Watching that close repartee sparked a yearning for the same.  I miss that kind of friendship between mother and daughter, a relationship I never actually experienced.  I’m not sure how you can miss what you never really had, but somehow I do.

“The mother-daughter relationship is the most complex.”  ~Wynonna Judd

My mother was my biggest supporter as a child; she schlepped me to one audition after another as I chased my dream of being on stage.  And after each rejection she comforted my heartbreak by telling me that someday she just knew my time would come.  Just persevere.

And when my heart was breaking from a boy I loved who wouldn’t be mine, it was my mother who helped me recognize that life wasn’t over.  And it was also she who comforted the boys that loved me but weren’t able to win my heart.  She counseled them on the phone and encouraged them to move on.

It was also my mother, and only my mother, who came to my piano recitals, choir performances, plays (as a chorus member), and later – talent shows and performances at college.  She rooted for me in everything I did and felt that I could hang the moon if I wanted to.

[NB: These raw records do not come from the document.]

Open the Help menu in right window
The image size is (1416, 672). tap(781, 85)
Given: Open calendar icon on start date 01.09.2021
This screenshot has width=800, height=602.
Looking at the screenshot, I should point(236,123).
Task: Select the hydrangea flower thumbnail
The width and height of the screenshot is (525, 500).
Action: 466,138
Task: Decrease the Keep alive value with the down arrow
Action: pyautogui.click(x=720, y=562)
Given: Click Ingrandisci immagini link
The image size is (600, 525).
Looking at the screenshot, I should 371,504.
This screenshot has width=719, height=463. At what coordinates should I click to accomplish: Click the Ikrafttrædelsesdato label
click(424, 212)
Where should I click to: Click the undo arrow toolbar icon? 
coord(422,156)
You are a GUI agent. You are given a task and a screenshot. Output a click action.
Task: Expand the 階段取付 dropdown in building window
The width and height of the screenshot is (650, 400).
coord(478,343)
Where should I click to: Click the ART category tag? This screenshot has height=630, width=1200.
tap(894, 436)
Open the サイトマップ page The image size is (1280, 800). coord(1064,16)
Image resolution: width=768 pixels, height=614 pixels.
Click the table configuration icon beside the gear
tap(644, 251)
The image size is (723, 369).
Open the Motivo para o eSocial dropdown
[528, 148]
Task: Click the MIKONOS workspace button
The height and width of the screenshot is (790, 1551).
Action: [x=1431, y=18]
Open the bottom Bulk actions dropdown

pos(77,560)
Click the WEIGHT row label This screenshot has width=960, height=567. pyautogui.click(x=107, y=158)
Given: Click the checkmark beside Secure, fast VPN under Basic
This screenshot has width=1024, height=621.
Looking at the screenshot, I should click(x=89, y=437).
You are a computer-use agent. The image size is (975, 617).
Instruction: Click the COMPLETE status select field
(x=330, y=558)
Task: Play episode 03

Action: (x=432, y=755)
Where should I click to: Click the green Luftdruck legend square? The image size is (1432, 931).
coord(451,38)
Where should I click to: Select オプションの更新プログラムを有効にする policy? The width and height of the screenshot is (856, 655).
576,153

“1 mother + 1 daughter = 2 best friends”  author unknown

But she was never my friend.  As I grew older we continued to talk, but we grew farther apart never really learning much about what makes the other tick.  She was consumed with her frustrations and I with a need to offer her ways out of them, though she never heeded any of my suggestions.  She was not a mother who pulled her children close to her, in fact, she looked forward to the days when we’d be out on our own and she could fly solo again.

I have a few women friends who adore their mothers, respect and admire them and spend as much time with them as possible.  I’ve always envied them; I wish I’d known that closeness.

What’s your relationship like with your mother?  And how has it changed over the years?